This is the Top Entrepreneurs Podcast where founders share how they started their companies and got filthy rich. or crash and burn. Each episode features revenue numbers, customer counts, and other insider information that creates business news headlines. We went from a couple of hundred thousand dollars to 2.7 million. I had no money when I started the company.
It was $160 million, which is the size of many IPOs.
We're a bit strapped. We have like 22,000 customers. With over 5 million downloads in a very short amount of time, major outlets like Inc. are calling us the fastest growing business show on iTunes. I'm your host, Nathan Latka, and here's today's episode. Hello, everyone. My guest today is Philip Sofer.
He's the CEO of Test.io since May of 2016, and it has been since May of 2016, splitting his time between Berlin and the San Francisco Bay Area. Before Test.io, he held senior leadership roles in product development and marketing at Plumtree Software, Lithium Technologies, and Piazza. Philip, are you ready to take us to the top? I am. All right. Tell us about Test.

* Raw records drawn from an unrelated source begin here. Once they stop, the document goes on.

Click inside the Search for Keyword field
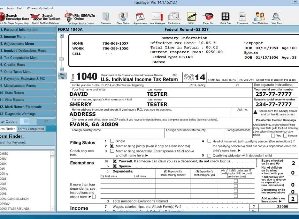This screenshot has width=299, height=219. coord(27,147)
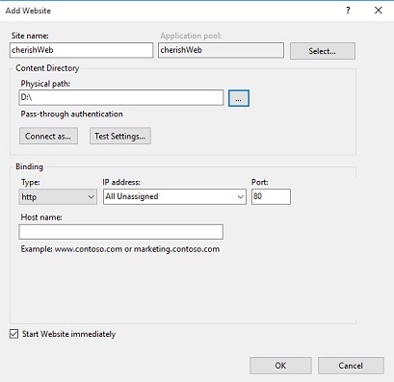Click the help question mark icon
The image size is (394, 382).
[348, 11]
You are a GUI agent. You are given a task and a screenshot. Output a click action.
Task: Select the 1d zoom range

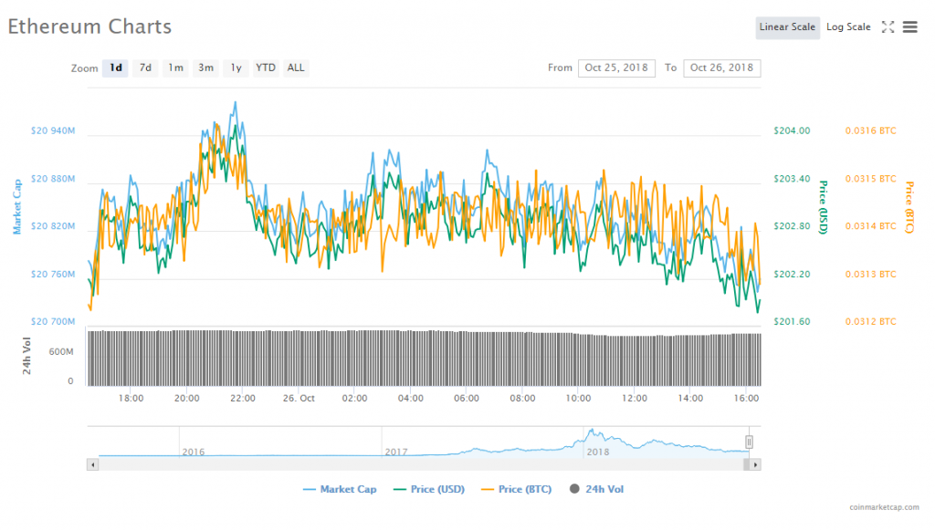(x=115, y=68)
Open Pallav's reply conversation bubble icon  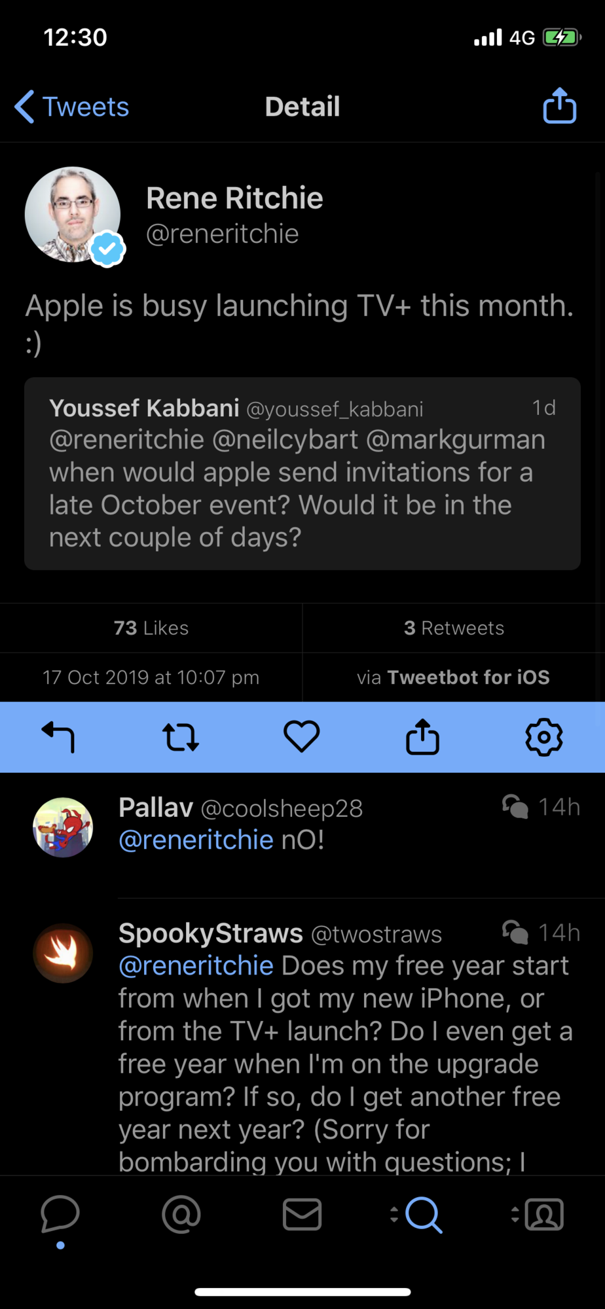click(515, 807)
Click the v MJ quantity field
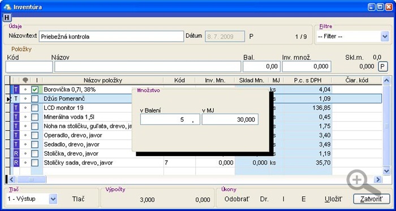Viewport: 396px width, 211px height. click(230, 119)
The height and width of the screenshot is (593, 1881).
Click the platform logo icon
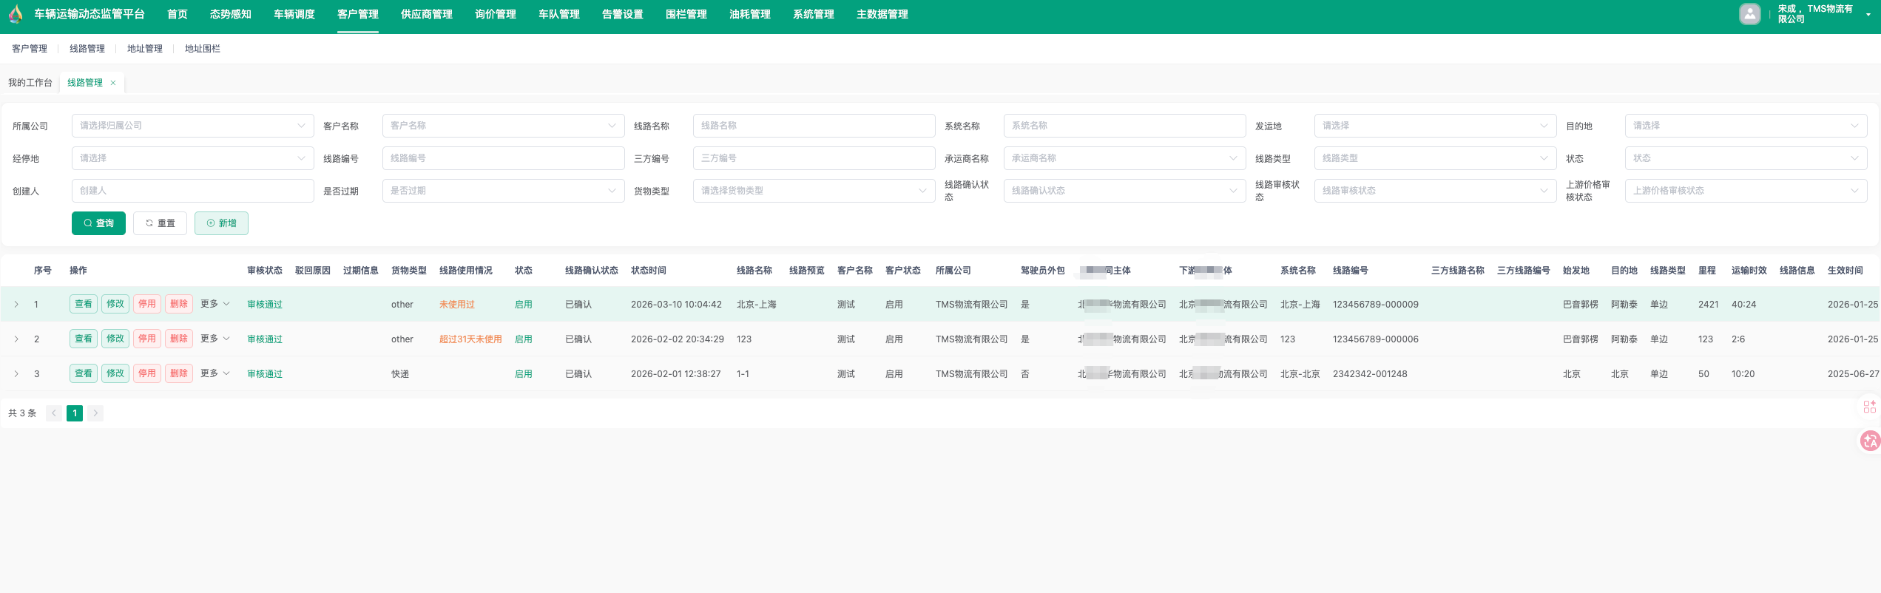(x=16, y=14)
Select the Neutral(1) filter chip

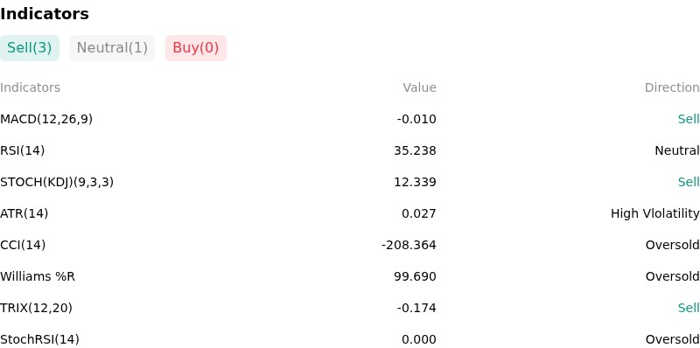pos(112,48)
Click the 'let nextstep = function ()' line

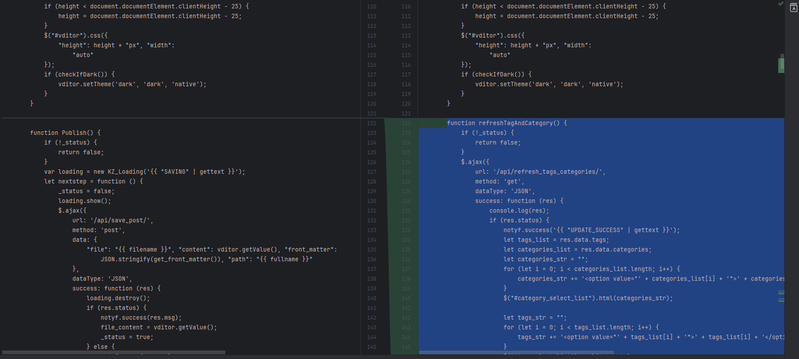tap(93, 182)
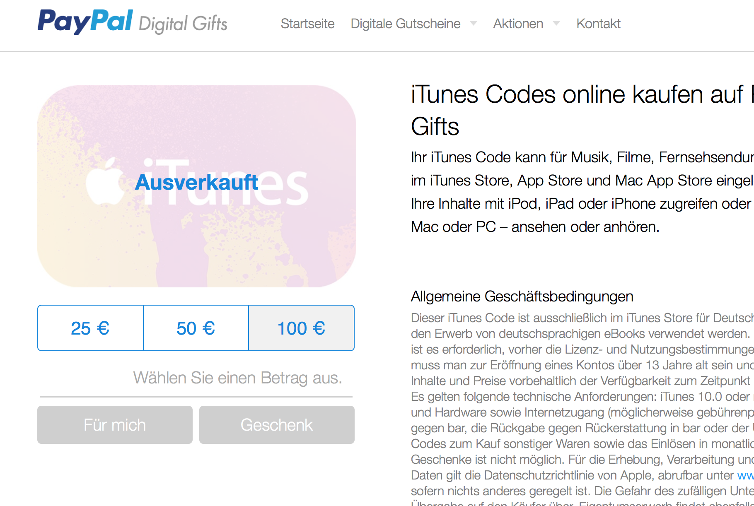Open the Startseite page

(307, 24)
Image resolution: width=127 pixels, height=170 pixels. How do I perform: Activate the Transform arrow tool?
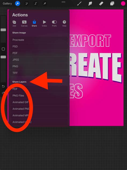click(x=44, y=4)
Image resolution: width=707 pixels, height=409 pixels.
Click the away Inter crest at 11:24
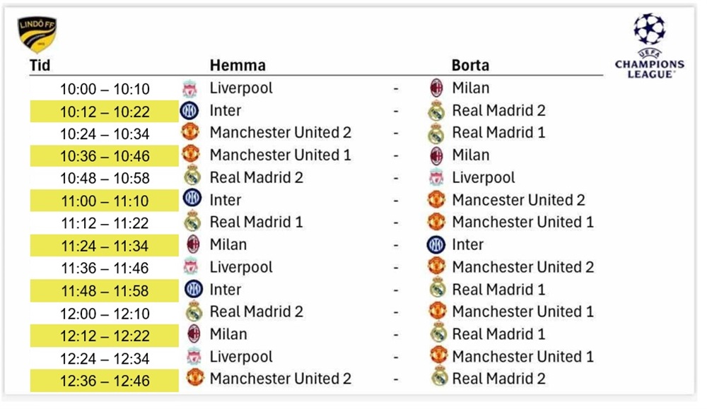click(x=437, y=245)
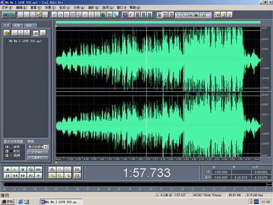Toggle the video file type checkbox
This screenshot has height=205, width=273.
(x=7, y=155)
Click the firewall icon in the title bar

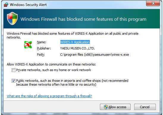coord(6,5)
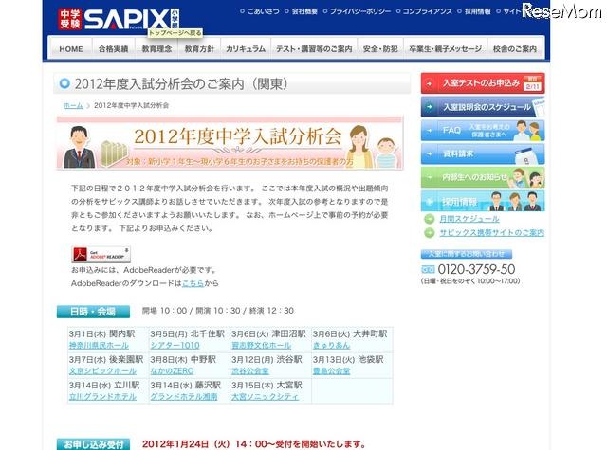Select the 合格実績 navigation tab
607x450 pixels.
[113, 48]
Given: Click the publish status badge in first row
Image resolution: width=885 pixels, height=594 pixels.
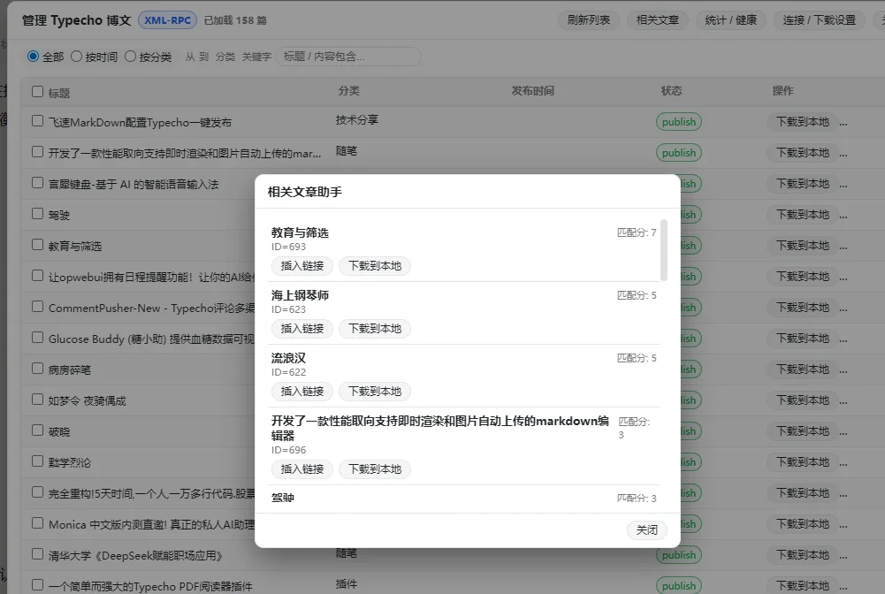Looking at the screenshot, I should point(678,122).
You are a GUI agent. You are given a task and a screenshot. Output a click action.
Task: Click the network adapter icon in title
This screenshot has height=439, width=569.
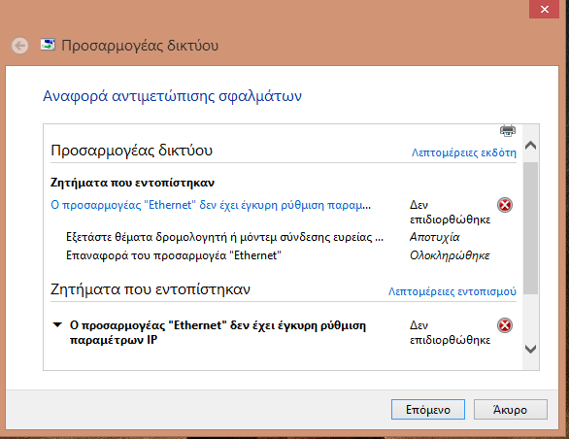coord(48,45)
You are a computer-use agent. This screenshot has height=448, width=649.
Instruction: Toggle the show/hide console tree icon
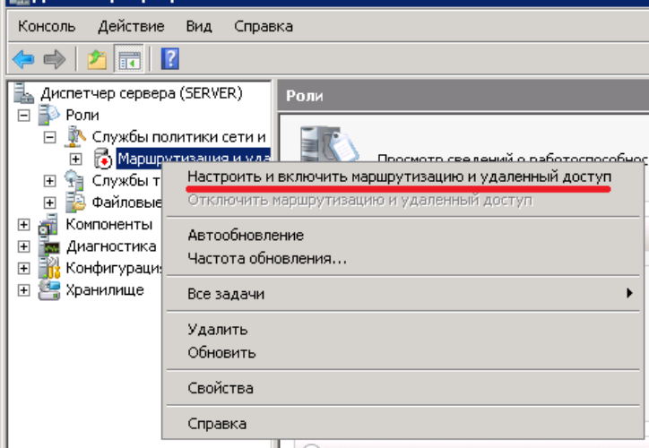tap(131, 59)
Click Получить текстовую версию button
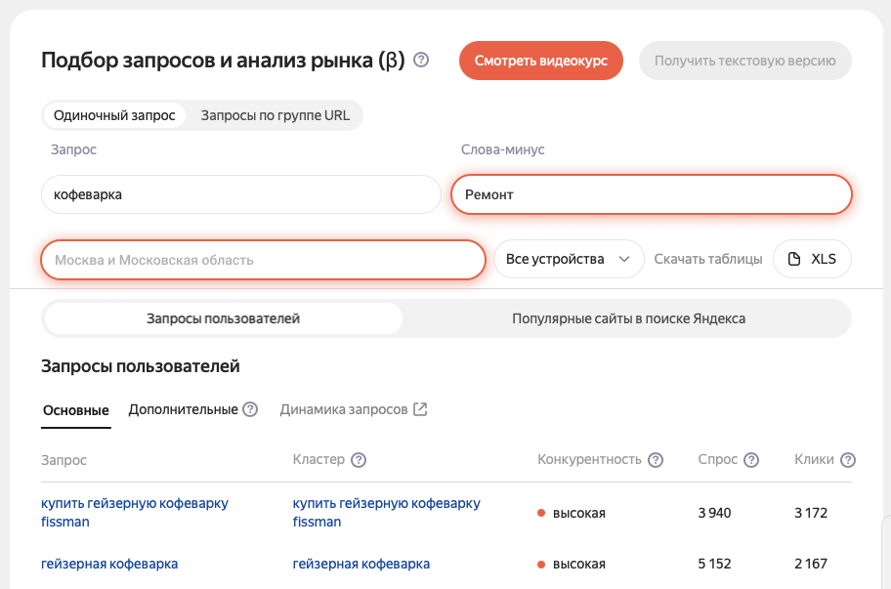 point(744,60)
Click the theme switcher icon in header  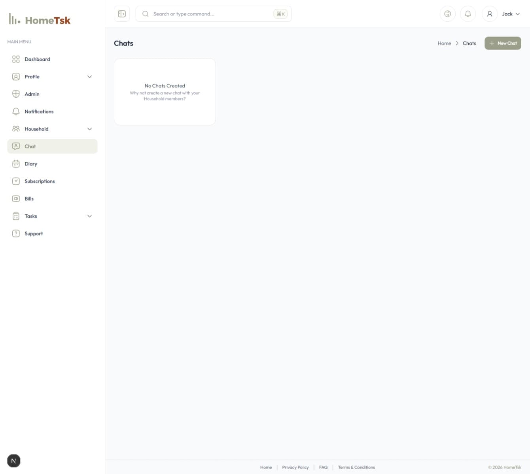click(447, 14)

I'm guessing it's in the DevOps space, which we know is a very, very hot space. So what do you do?
We provide software crowd testing services to companies. So if you need your software tested by real human beings using real devices in the real world, we have a network of people around the world who like to do that. And you can get that done in as quickly as an hour for an exploratory test.
Okay. And how is this compared to something, you know, I've used usertesting.com before. It's kind of manual. You say who you want to test it and you say, go through this process and it screen records and sends it back to you. How do you differ?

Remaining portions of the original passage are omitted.